A: I had just finished writing my last book and was trying to figure out what to do next, when my filmmaker friends Jennifer Flackett and Mark Levin said they had a movie idea about a mysterious apothecary but they thought it should be a novel first and that I should write it.

I said very blithely that I would try, not knowing that it would take over my life. The first draft was a delight and a revelation, and I wrote it really quickly. I didn’t know where the story was going, or if there were rules about writing kids’ books, and I didn’t worry about whether it was bad or good; I just felt like I was along on the adventure. Then I had to go back and make the puzzle-like plot work, and it became more like the hard work of writing a novel. In that way it was like my normal process: I always throw away at least as many pages as I keep—getting rid of scenes and characters and chapters—as I figure out the story. It’s not very efficient.

Q: Describe the research process you went through for The Apothecary.
A: I had just read David Kynaston’s Austerity Britain, 1946-1951, which collects stories of Britain after the war from people who were there. It was the perfect book to read before writing a novel set in London in the early 1950s. I read a little about the Chelsea Physic Garden and apothecaries’ measures and alchemy, and then I started writing.

I tend to do research late, after I have the story down. If I do too much, too early, it gets in my way. After I had a draft, I went to London, to the Chelsea Physic Garden and the Imperial War Museum, which is my favorite museum. I put a Morrison bomb shelter from the museum in the next draft. I listened to oral histories about the experience of British children in the war. I read about the development of atomic weapons. And I cornered a chess genius at a dinner party and got plausible opening moves for a chess game played in 1952 between a skilled English boy and an American girl who’s trying to be bold, so I could replace my vague placeholder sentences: ‘Janie pushed out a pawn.’ I knew what the scene was, I just needed the right details.

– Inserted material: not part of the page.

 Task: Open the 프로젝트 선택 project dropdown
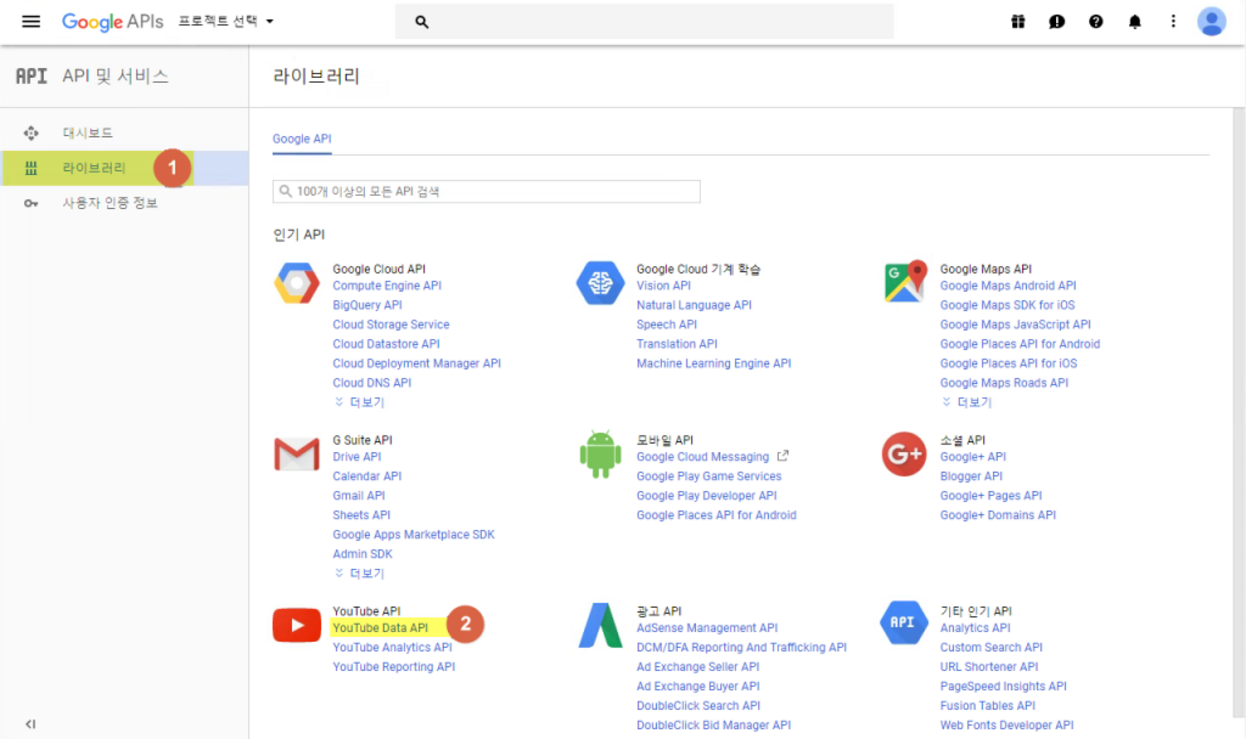pos(225,22)
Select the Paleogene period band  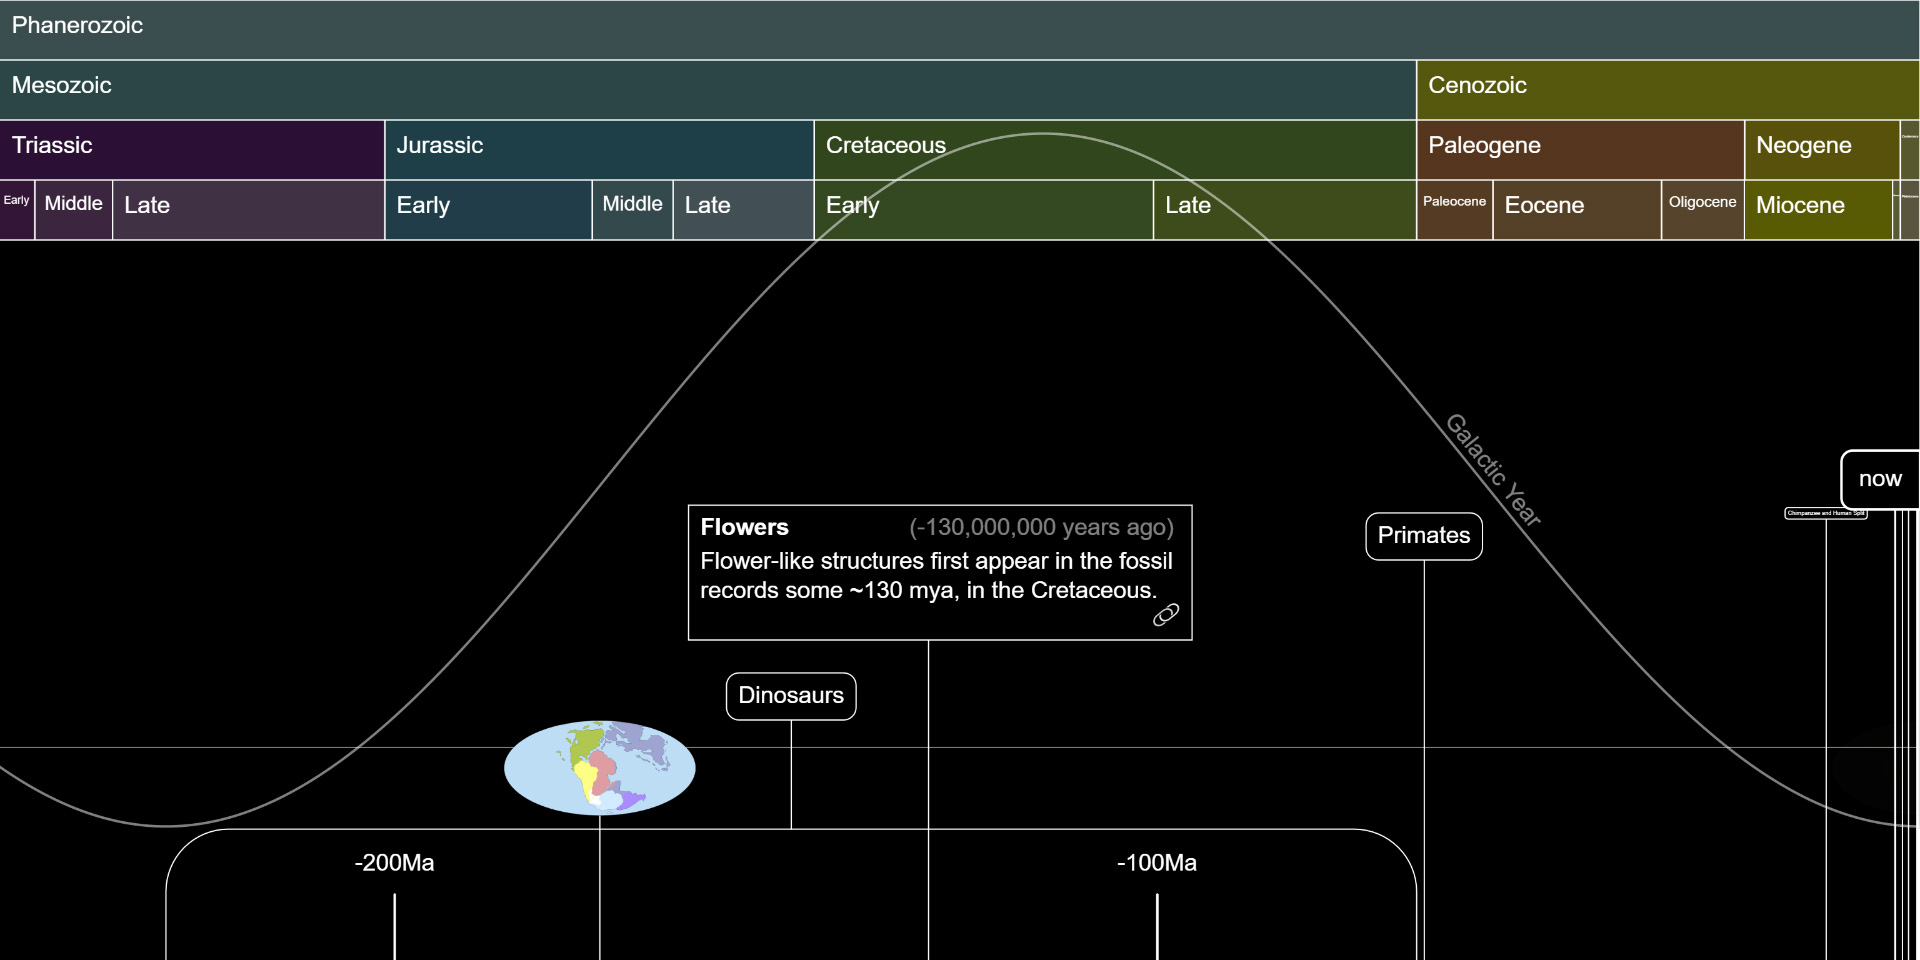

Q: The Apothecary features some great illustrations by Ian Schoenherr; what do you think is the best way for a writer to collaborate with an illustrator?
A: I think it should be just that: a collaboration. I had put clip art at the beginning of each chapter, with a picture of something that would appear in that chapter. Ian used a few of those objects, and continued the idea that the opening image should build suspense about the chapter, but he went way beyond my little boxed images. I was limited by what I could find in photographs. He chose perfect moments and scenes from the book to illustrate, and his paintings wrap around the text, across the top or bottom of the page. They’re so beautiful, and Ryan the designer and Cecilia the art director showed me the sketches as they came in, so we could have a dialogue about it. There’s a character in the book with a wooden leg, and in the manuscript it was just a peg, but Ian drew an articulated leg with buckled straps, a boot, and visible nails to hold the sock up. I started to say, ‘Oh, that’s not the right kind of…’ and then I shut up and went back and changed the text. His leg was better.

Q: What’s next for you in your writing career?
A: I have a novel for adults in mind, but I haven’t found my way into it yet. In the meantime I’ve been writing another Apothecary book, picking up Janie and Benjamin two years later. I’m trying to think hard about the story as I go, so I won’t have to throw out as much as I usually do, but that’s just an experiment. I’ll see if it works.